На этот раз Еланцев, видимо, все же заложил чем-то нужную страницу, поскольку распахнул на ней тетрадь сразу, без поисков.
– «Она просто прелесть, – прочел он, старательно подражая голосу актера Великосвятского – известного героя-любовника и звезды душещипательных дамских телесериалов. – Сколько шарма заключено в этой женщине… Я люблю ее. С ближайшей почтой я собираюсь отправить письмо батюшке, чтобы…»
– Еланцев, не смейте! Вы… вы подлец, сударь! – Сжав кулаки, бледный от ярости, Александр стоял и смотрел в лицо своему – как он думал еще недавно – другу. – Вы мерзкий подлец! Я… Я вас вызываю!
– «…испросить соизволения», – автоматически дочитал фразу поручик в гробовой тишине.

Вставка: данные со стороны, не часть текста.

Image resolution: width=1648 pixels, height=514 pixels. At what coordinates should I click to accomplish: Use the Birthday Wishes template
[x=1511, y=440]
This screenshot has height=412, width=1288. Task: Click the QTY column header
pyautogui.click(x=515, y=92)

Лица всех присутствующих обернулись к Бежецкому, тишина сгустилась и стала прямо-таки осязаемой, один лишь «игрок в нарды» капризно тянул из своего угла: «Продолжайте, Еланцев! Чего вы замолчали?..» – пока на него не зашикали.
Дело следовало завершить.
Александр приблизился к Еланцеву, все еще державшему в руке дневник и криво усмехавшемуся одним углом рта, помедлил секунду и размахнулся, чтобы от души влепить фату пощечину. Но поручик ловко перехватил его ладонь и так сжал, что хрустнули суставы.
– А вот это лишнее, мой мальчик. – В наглых глазах не было и капли обычной иронии. – Будем считать, что оскорбление действием имело место, Бежецкий. Я вас вызываю.
– Одумайтесь, поручик! – раздалось сразу несколько голосов. – К чему все это? Он пошутил…
– Вызов принят, – с каким-то даже облегчением выдохнул Саша, с трудом вырвав свою руку из стального захвата Еланцева.